Role of Placental Growth Factor in Mesenteric Neo-Angiogenesis in a Mouse Model of Portal Hypertension

Van Steenkiste, Christophe; Geerts, Anja; Vanheule, Eline; Van Vlierberghe, Hans; De Vos, Filip; Olievier, Kim; Casteleyn, Christophe; Laukens, Debby; De Vos, Martine; Stassen, Jean-Marie; Carmeliet, Peter; Colle, Isabelle

doi:10.1053/j.gastro.2009.08.068

Role of Placental Growth Factor in Mesenteric Neo-Angiogenesis in a Mouse Model of Portal Hypertension

Author:

Van Steenkiste, Christophe

Geerts, Anja ; Vanheule, Eline ; Van Vlierberghe, Hans ; De Vos, Filip ; Olievier, Kim ; Casteleyn, Christophe ; Laukens, Debby ; De Vos, Martine ; Stassen, Jean-Marie ; Carmeliet, Peter ; Colle, Isabelle

Keywords:

Science & Technology, Life Sciences & Biomedicine, Gastroenterology & Hepatology, HYPERDYNAMIC SPLANCHNIC CIRCULATION, PERITONEAL-MACROPHAGES, CIRRHOTIC-PATIENTS, FACTOR RECEPTOR-1, BLOOD-FLOW, ANGIOGENESIS, PRESSURE, VESSELS, RATS, MICE, Angiogenic Proteins, Animals, Antibodies, Monoclonal, Antihypertensive Agents, Collateral Circulation, Disease Models, Animal, Hypertension, Portal, Kinetics, Male, Mesentery, Mice, Mice, Knockout, Microcirculation, Neovascularization, Pathologic, Placenta Growth Factor, Portal Pressure, Pregnancy Proteins, Signal Transduction, Splanchnic Circulation, Up-Regulation, 1103 Clinical Sciences, 1109 Neurosciences, 1114 Paediatrics and Reproductive Medicine, 3202 Clinical sciences, 3210 Nutrition and dietetics

Abstract:

BACKGROUND & AIMS:: Portal hypertension is responsible for the major complications associated with cirrhosis. Angiogenesis has been associated with the pathophysiology of portal hypertension. We investigated the role of placental growth factor (PlGF) and tested the effects of monoclonal antibodies against PlGF (alphaPlGF) in a mouse model of portal hypertension. METHODS:: Using a mouse model of pre-hepatic portal hypertension, we measured PlGF levels in the mesenteric tissue at different timepoints. We used knockout mice and alphaPlGF to determine the role of PlGF in the splanchnic hyperdynamic system and porto-systemic collateral formation, examining its effects before and after portal hypertension was induced. RESULTS:: PlGF was significantly upregulated in the mesenteric tissue of mice with portal hypertension. Compared with wild-type animals, the vascular density in the mesentery was reduced in PlGF knockout hypertensive mice, preventing collateral formation and attenuation of mesenteric artery flow without affecting portal pressure.

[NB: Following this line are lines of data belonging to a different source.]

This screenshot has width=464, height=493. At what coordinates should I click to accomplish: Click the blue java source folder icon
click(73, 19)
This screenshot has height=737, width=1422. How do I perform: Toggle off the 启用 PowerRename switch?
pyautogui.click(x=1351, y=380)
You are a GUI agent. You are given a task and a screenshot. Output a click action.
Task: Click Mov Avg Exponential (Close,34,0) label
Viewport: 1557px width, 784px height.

In the prevention study, alphaPlGF showed similar findings as in the knockout study. Administration of alphaPlGF resulted in a 32% decrease in portal pressure, compared with mice given immunoglobulin G(1) (control), in mice with portal hypertension. CONCLUSION:: Pathological angiogenesis in the mesenteric tissues of mice with portal hypertension is mediated by PlGF. Blocking PlGF could be an effective strategy for reducing collateral formation and lowering portal pressure; further research into the effects in cirrhosis is warranted.